Ahora explota otra bomba en Villa Zaíta, La Rotonda, donde la actitud inconsciente e incompetente del ministro del ramo, ligada a intereses económicos en exclusión de los sociales, provoca la protesta pública. Los hechos ponen de manifiesto la reiterada actitud de nuestros representantes públicos de construir, con su omisión, la creciente desconexión entre la actividad y políticas públicas, del concepto sociedad, comunidad.
Obsérvese la estructura de cada institución, justicia, educación, universidades estatales, policía, salud. Todo es un solo poder centralizado movido por una misma mano, donde la participación cívica es observada como un elemento absurdo, siendo tanto lo contrario y que en su hipocresía ponderan políticos “!Descentralización!” como un bien inalcanzable por el cual trabajaron.

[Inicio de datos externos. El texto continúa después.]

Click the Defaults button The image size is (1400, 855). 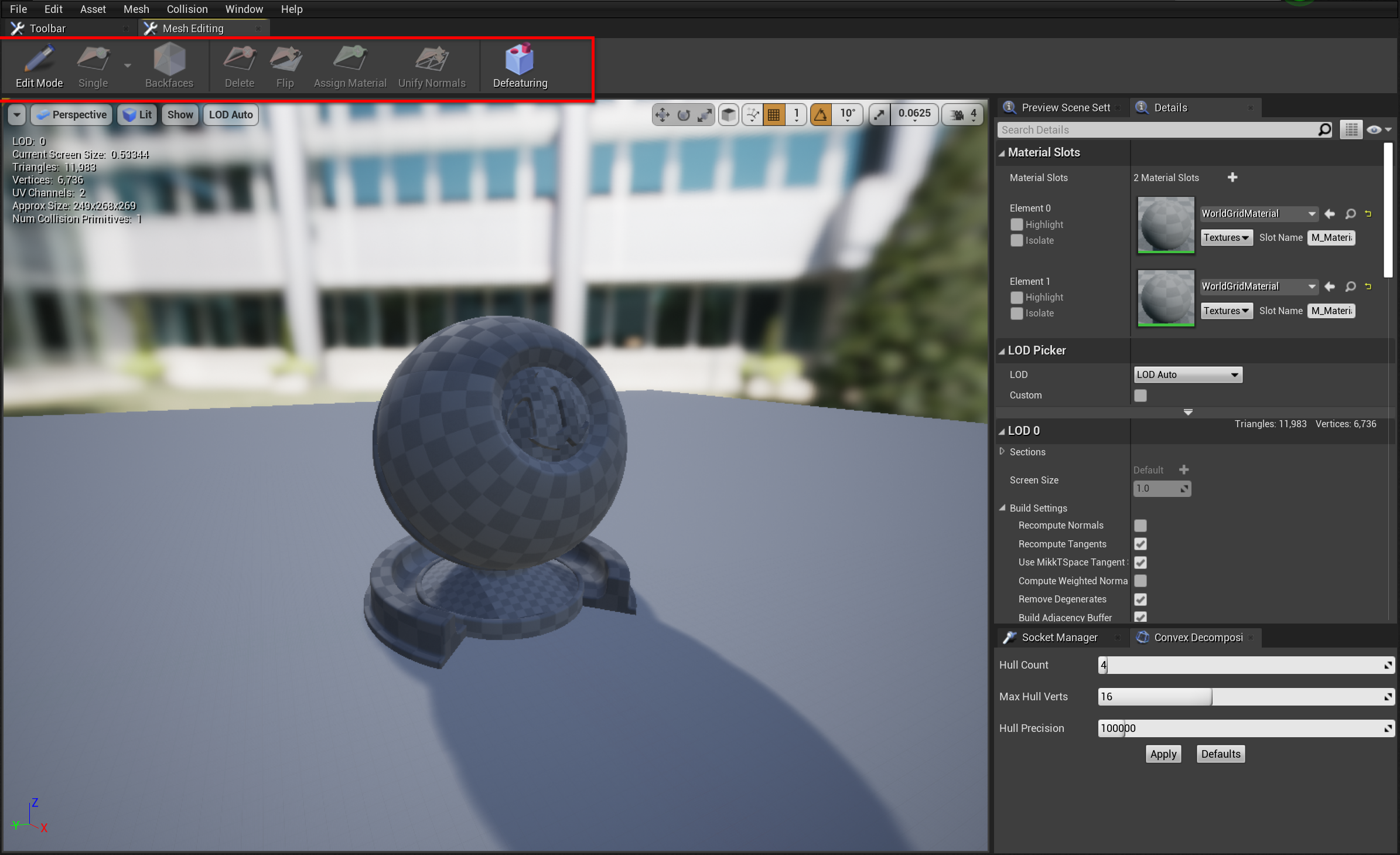click(1220, 754)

En Villa Zaíta la realidad es otra y la bruja les ha salido a estos funcionarios, lástima que cosas como estas no puedan copiarse al contexto de otras comunidades en virtud de aquella carencia propiciada por un Estado centralista, egoísta y autoritario. Acá son comunidades bien organizadas de personas conscientes dispuestas a pelear por su calidad de vida y a enfrentarse por todos los medios a las interpretaciones legales, morales e inmorales de cualquier ministro en su afán ciego de disfrazar la verdad con legalismos absurdos e incongruentes.
En esta lucha quedan claros los intereses perversos de reformar cada aspecto de la seguridad del “Estado”, donde los panameños no sabemos cuál es aquel “Estado” ni dónde queda, pues es evidente que ya tenemos una plataforma sentada donde la mora excluye la justicia y los derechos, quedando solo por colocar los últimos ladrillos de aquella prisión de la represión que viene prosperando en contra de la población panameña vendido ya, el cuco de la violencia.